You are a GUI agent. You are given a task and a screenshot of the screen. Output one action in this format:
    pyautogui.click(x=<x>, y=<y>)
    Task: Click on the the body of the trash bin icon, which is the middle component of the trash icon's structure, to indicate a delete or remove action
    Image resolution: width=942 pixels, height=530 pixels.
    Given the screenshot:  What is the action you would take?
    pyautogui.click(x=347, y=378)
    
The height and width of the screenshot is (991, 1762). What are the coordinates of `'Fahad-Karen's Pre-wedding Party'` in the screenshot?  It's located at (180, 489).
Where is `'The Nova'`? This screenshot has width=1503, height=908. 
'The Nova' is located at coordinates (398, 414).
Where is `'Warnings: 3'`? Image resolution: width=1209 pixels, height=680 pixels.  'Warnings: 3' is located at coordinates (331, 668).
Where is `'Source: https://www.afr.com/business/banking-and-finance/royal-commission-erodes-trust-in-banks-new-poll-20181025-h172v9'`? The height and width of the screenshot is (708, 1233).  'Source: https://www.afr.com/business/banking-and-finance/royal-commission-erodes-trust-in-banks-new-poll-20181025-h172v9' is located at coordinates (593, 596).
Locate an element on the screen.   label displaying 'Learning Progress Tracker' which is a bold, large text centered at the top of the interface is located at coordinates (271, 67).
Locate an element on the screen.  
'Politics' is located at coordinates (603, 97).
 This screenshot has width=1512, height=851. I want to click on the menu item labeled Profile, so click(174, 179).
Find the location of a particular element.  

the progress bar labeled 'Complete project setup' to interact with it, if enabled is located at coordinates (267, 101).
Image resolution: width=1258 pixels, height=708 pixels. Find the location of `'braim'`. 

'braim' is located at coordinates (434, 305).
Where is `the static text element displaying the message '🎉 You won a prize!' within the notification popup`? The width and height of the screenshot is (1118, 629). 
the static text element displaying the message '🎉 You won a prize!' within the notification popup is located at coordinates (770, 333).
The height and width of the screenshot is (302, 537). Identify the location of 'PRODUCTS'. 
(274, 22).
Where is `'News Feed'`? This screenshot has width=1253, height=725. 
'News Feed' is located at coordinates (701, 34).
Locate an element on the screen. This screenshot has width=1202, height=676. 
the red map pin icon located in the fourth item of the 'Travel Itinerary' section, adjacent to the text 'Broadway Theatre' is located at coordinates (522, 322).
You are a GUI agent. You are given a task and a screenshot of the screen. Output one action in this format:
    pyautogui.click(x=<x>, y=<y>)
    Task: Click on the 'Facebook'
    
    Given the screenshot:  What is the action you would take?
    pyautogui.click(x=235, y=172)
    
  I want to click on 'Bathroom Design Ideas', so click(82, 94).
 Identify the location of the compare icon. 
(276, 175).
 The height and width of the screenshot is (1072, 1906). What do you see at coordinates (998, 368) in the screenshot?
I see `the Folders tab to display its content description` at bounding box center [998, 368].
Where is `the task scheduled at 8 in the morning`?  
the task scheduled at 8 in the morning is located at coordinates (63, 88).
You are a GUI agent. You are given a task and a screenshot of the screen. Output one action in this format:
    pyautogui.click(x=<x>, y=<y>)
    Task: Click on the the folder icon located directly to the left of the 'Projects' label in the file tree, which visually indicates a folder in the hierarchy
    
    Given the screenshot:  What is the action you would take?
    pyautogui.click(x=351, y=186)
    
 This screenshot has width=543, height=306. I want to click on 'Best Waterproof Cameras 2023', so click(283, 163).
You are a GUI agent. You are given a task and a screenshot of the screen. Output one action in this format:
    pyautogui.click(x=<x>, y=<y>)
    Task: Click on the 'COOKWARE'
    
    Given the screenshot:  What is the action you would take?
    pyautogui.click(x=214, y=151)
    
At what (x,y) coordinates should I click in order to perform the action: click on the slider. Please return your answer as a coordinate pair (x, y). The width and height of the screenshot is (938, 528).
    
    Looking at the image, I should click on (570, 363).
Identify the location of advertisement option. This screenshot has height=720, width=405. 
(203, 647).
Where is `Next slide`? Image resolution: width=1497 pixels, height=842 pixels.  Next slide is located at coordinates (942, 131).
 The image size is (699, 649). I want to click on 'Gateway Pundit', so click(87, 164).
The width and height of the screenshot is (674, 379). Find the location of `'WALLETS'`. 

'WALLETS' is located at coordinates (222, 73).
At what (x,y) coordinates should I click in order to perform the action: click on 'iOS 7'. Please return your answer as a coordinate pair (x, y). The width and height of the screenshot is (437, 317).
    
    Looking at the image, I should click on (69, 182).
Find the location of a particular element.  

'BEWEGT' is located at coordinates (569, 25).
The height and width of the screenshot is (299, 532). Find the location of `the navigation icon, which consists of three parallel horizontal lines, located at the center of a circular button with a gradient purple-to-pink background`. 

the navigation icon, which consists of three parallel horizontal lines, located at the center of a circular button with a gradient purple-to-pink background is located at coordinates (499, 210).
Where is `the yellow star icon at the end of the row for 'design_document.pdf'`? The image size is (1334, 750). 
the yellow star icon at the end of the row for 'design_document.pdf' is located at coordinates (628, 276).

# Requirements
Reproduce the lines of the listing verbatim, starting at the line that contains "The height and width of the screenshot is (299, 532)." and continuing through the last line of the listing, both ends included.

# Task answer
The height and width of the screenshot is (299, 532). Find the location of `the navigation icon, which consists of three parallel horizontal lines, located at the center of a circular button with a gradient purple-to-pink background`. 

the navigation icon, which consists of three parallel horizontal lines, located at the center of a circular button with a gradient purple-to-pink background is located at coordinates (499, 210).
Where is `the yellow star icon at the end of the row for 'design_document.pdf'`? The image size is (1334, 750). 
the yellow star icon at the end of the row for 'design_document.pdf' is located at coordinates (628, 276).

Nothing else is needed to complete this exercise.